CNN Sues Haiti Live Networks Over Use of “HLN” Mark
CNN claims that Haiti Live Networks, a company offering broadcast radio and television programming to Haitian communities, has been infringing upon CNN’s “HLN” mark. CNN initially began the “Headline News” service in 1982 and began using the HLN mark for the programming in 2008. In the complaint, CNN claims that HLN used its mark to intentionally confuse and trick people into thinking that Haiti Live Networks was affiliated with CNN. By claiming intentional infringement, CNN is able to request triple the normal damages against Haiti Live Networks.
The Haitian network has denied CNN’s infringement claims and insists that CNN is engaging in trademark bullying. While holding that the case is a “typical bullying tactic,” Haiti Live Networks’ Executive Vice President Stephan Jean did say that his company was willing to negotiate with CNN to “work something out.”
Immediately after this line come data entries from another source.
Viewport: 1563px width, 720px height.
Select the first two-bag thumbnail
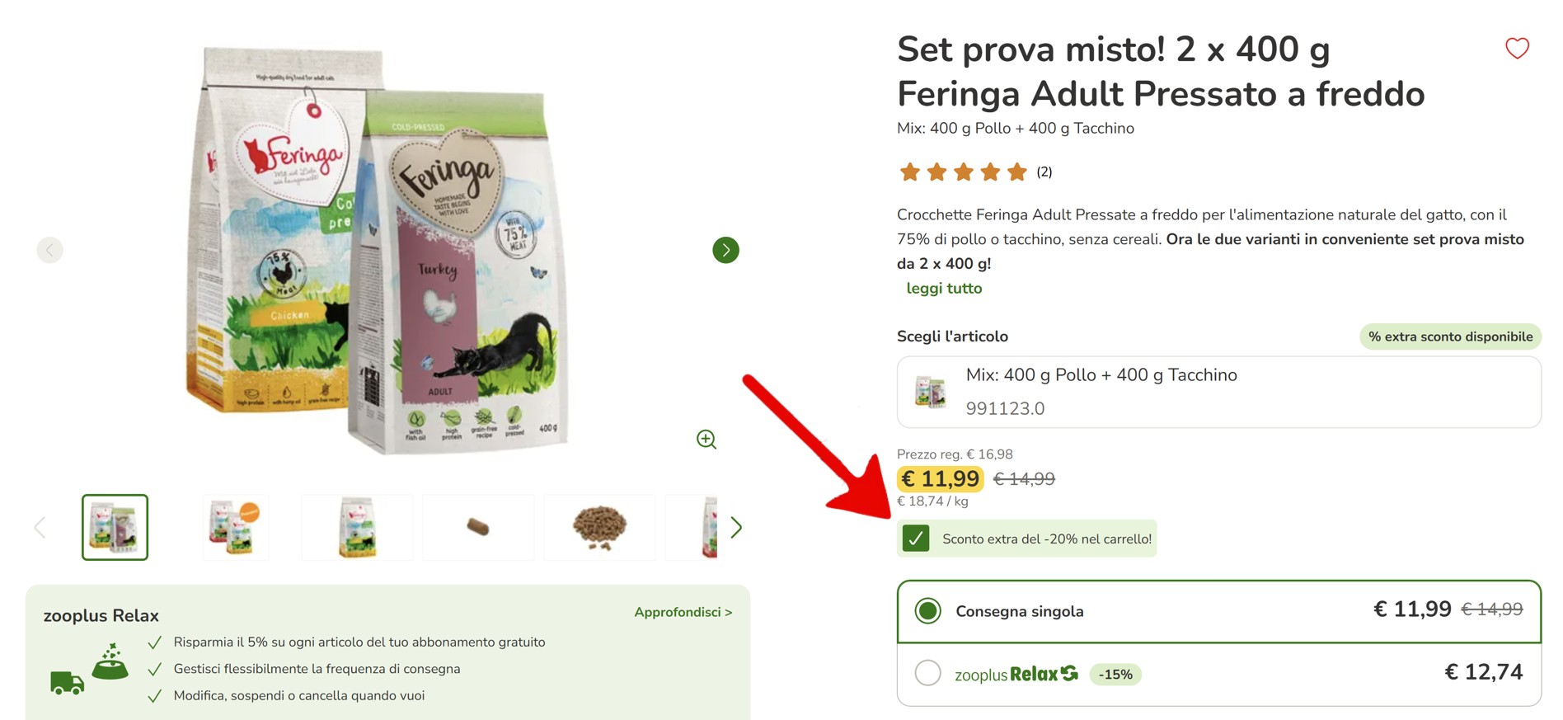(x=115, y=527)
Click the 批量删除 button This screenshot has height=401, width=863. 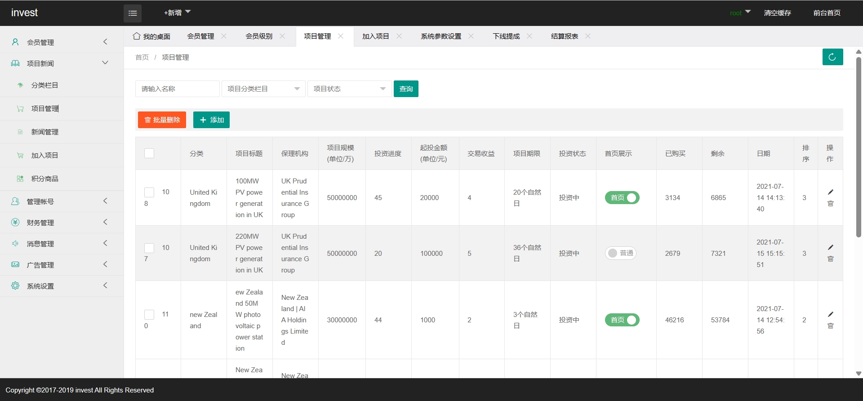click(162, 120)
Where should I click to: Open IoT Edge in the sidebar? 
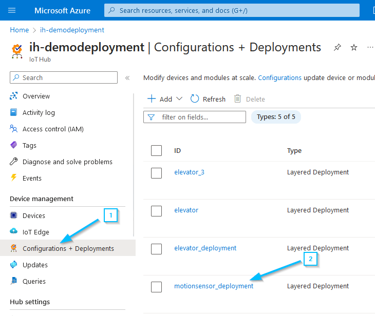pos(35,232)
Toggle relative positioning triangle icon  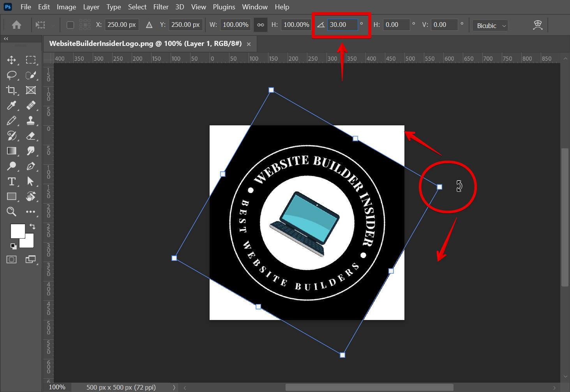pos(149,25)
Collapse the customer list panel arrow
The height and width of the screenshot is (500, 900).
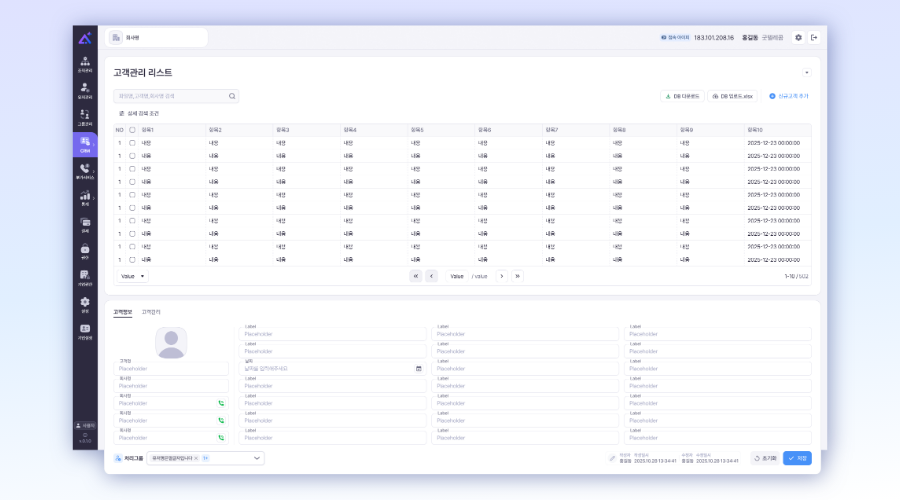click(x=806, y=73)
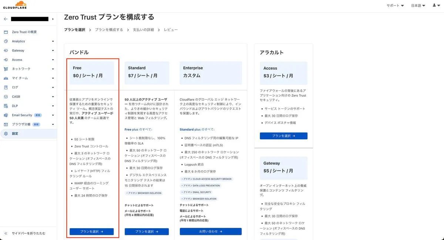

In a somewhat defeatist manner, Jean admits that Haiti Live Networks is “too small to challenge CNN and will most likely lose in court.” It’s true that Haiti Live Networks may not have the resources to win a lengthy litigation against CNN. However, Jean’s concession that it will likely lose may indicate that Haiti Live Networks’ use of “HLN” is infringing, plain and simple. While it may not be willful, intentional, or deliberate use, that will not matter for the company. Under the Lanham Act, CNN only needs to prove that an infringing use creates a likelihood of confusion, not that it was an intentional infringement.